Motta nega ter ordenado o corte da TV e a retirada de jornalistas. Mas se não ordenou, quem ordenou? Se alguém decide no lugar dele, preside pouco. Se decide e depois desmente, comunica insegurança. Há uma sombra sobre o poder quando o próprio presidente não sabe — ou não admite — quem apagou a luz.

O episódio não é isolado. Meses atrás, deputados de direita sentaram-se na mesma cadeira presidencial e transmitiram ao vivo, sob risos e celulares erguidos. Não houve força policial. Não houve blackout. Não houve escorraçamento da imprensa. A equidade claudica quando pesos distintos medem atos semelhantes — e isso fere o espírito republicano.

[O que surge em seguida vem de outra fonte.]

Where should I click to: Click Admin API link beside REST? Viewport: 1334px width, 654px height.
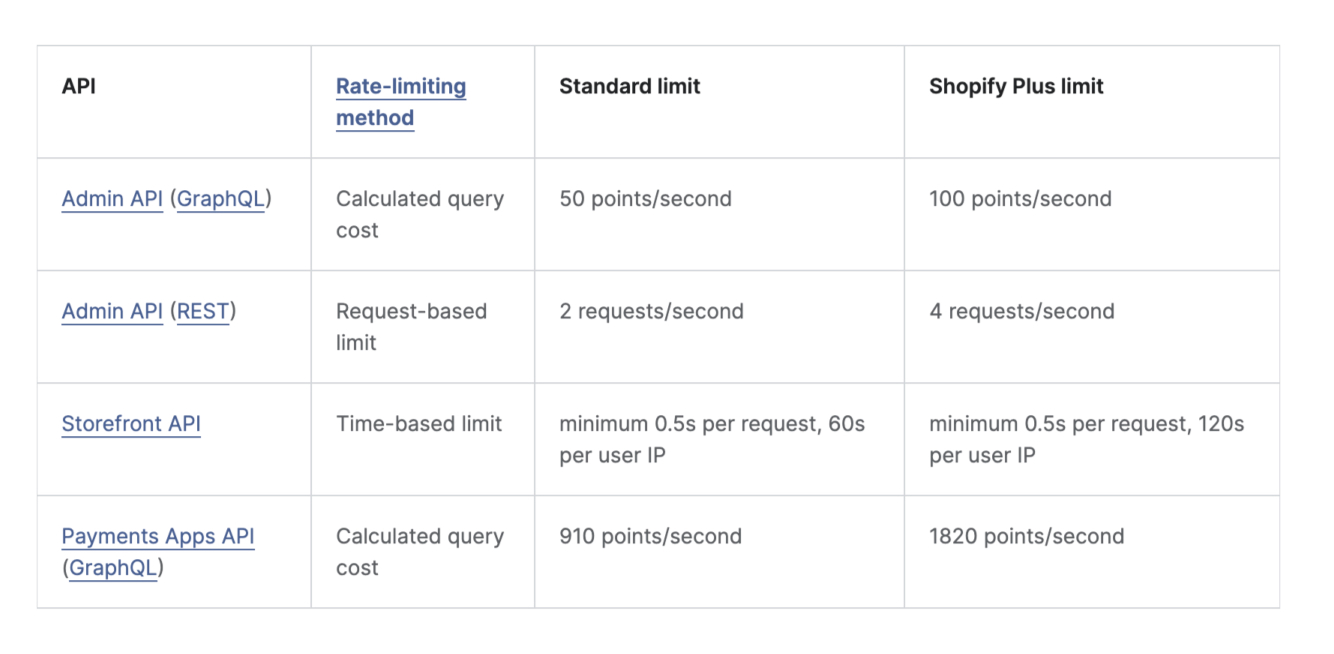point(112,311)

Não se trata de absolver Glauber. Ocupar a mesa é afronta regimental e pede resposta. Mas a resposta não pode vir vestida de truculência nem empunhada no escuro. Parlamento sem imprensa é sala fechada. E sala fechada é penumbra; penumbra é terreno fértil para abusos.

Nas imagens que escaparam pelas brechas, vemos deputadas ao chão e um cocar indígena pisoteado, símbolos em ruína sob o tapete azul. Vemos portas fechadas e jornalistas barrados tentando exercer o direito mais elementar da República: ver para contar.

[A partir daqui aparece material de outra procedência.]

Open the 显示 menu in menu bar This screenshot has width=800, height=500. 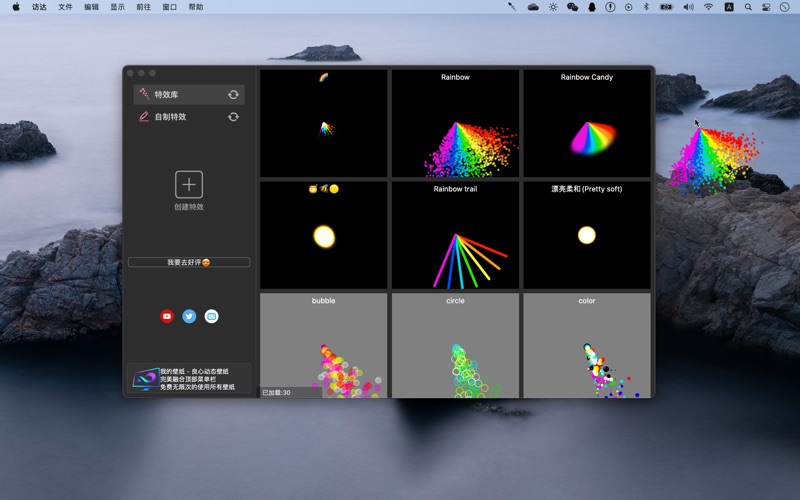(117, 7)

O risco agora é o costume. Se o país normaliza a violência em plenário, normaliza também a invisibilidade. Cada câmera desligada é um centímetro de sombra que avança. E sombras, quando crescem, pedem morada.

O que resta é investigação. Com nome, com responsabilidade e com consequências — não apenas notas mornas ou gestos protocolares. Quem deu a ordem? Quem desligou as imagens? Quem decidiu que o povo não deveria ver o que lhe pertence por direito?

Hoje a democracia tropeçou — mas não caiu. Manca, respira e pede luz. Que amanhã as câmeras sejam ligadas antes do primeiro golpe de voz, e que ninguém ouse apagá-las. Porque política suporta gritos e crises — mas não sobrevive à escuridão.

Que se acenda a República, enquanto ainda há quem queira vê-la.